> Supplied entries:
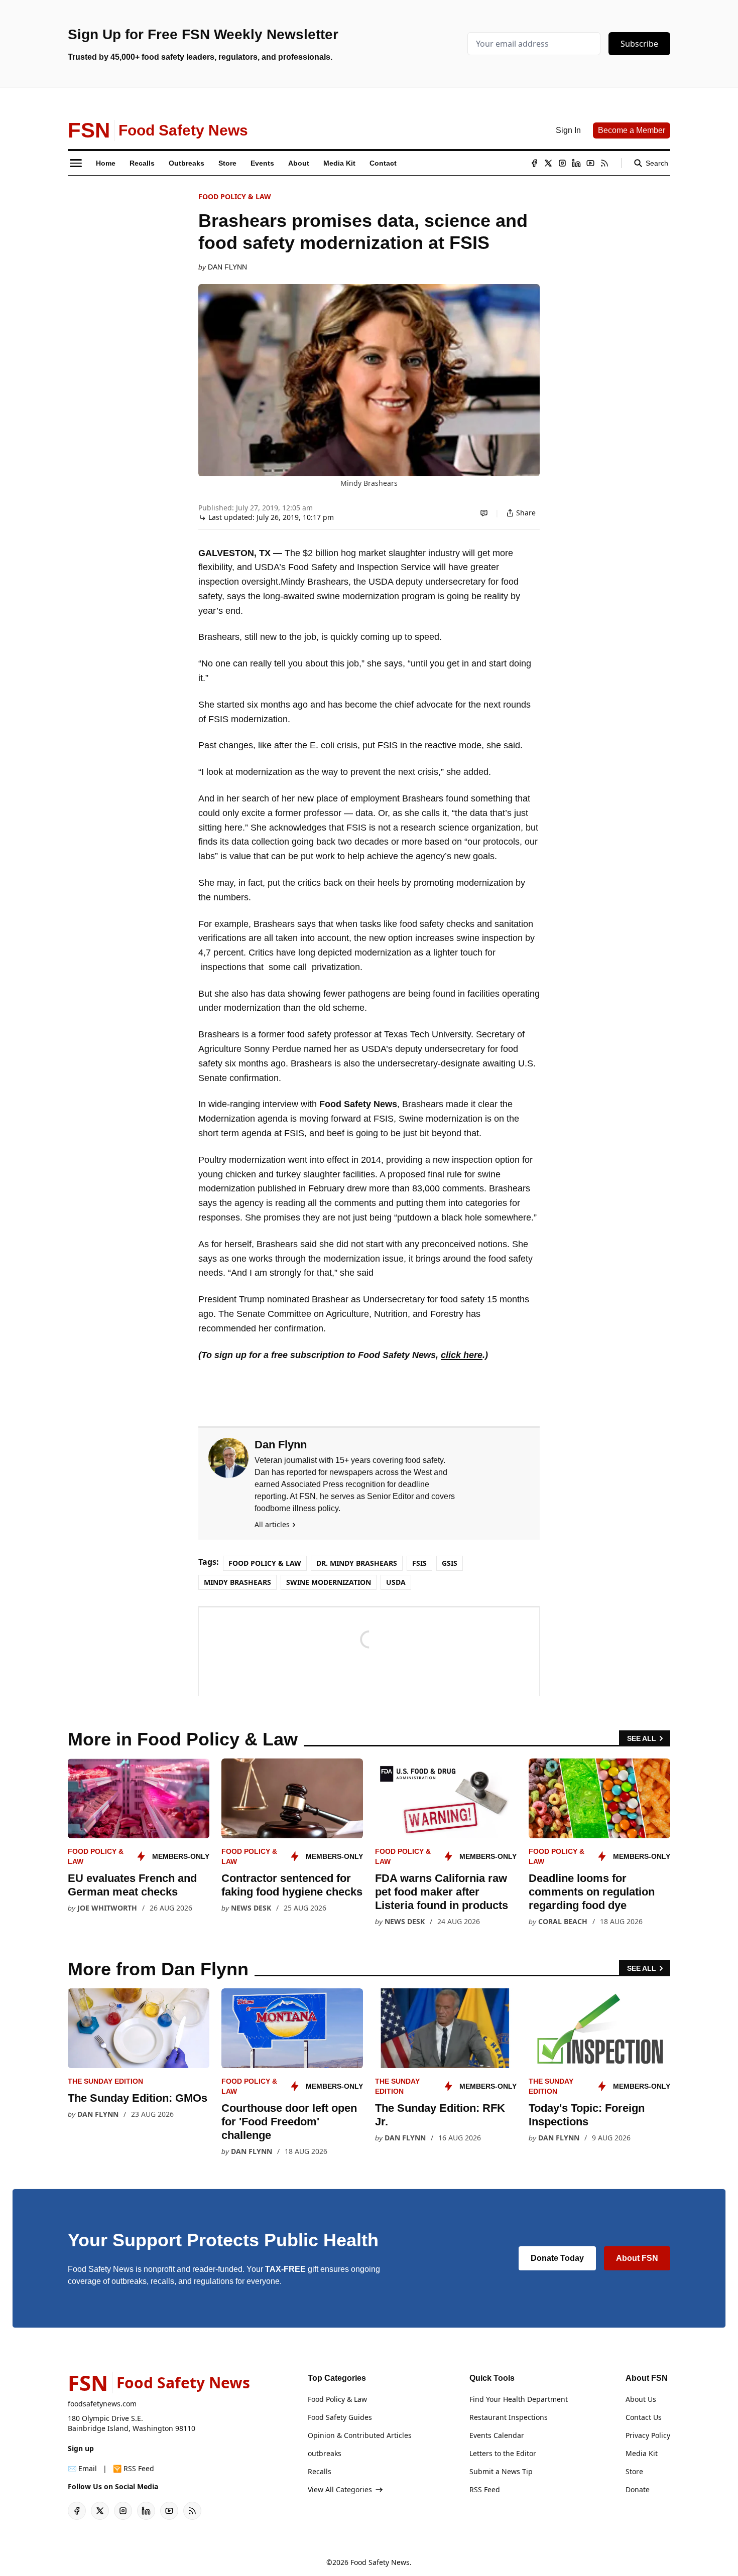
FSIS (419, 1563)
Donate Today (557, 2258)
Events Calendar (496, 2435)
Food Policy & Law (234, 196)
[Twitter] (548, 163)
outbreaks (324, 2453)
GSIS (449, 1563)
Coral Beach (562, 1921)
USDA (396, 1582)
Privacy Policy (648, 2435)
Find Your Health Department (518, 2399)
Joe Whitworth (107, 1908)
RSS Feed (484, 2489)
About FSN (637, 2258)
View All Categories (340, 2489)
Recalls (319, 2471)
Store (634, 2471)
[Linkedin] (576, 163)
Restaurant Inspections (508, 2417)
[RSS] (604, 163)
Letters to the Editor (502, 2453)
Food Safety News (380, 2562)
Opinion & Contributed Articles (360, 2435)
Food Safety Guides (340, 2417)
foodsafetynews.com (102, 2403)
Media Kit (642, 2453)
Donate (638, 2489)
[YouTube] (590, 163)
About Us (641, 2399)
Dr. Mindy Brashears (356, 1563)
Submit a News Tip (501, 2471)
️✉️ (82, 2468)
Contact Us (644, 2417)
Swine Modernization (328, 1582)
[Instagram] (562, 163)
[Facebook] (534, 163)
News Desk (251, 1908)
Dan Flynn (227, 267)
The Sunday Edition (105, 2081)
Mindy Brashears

> What you need to do: Your answer should be the lines of the listing above between the line holding "Donate Today (557, 2258)" and the line holding "Food Safety News (380, 2562)", inclusive, restated word for word and alone.

> Task output:
Donate Today (557, 2258)
Events Calendar (496, 2435)
Food Policy & Law (234, 196)
[Twitter] (548, 163)
outbreaks (324, 2453)
GSIS (449, 1563)
Coral Beach (562, 1921)
USDA (396, 1582)
Privacy Policy (648, 2435)
Find Your Health Department (518, 2399)
Joe Whitworth (107, 1908)
RSS Feed (484, 2489)
About FSN (637, 2258)
View All Categories (340, 2489)
Recalls (319, 2471)
Store (634, 2471)
[Linkedin] (576, 163)
Restaurant Inspections (508, 2417)
[RSS] (604, 163)
Letters to the Editor (502, 2453)
Food Safety News (380, 2562)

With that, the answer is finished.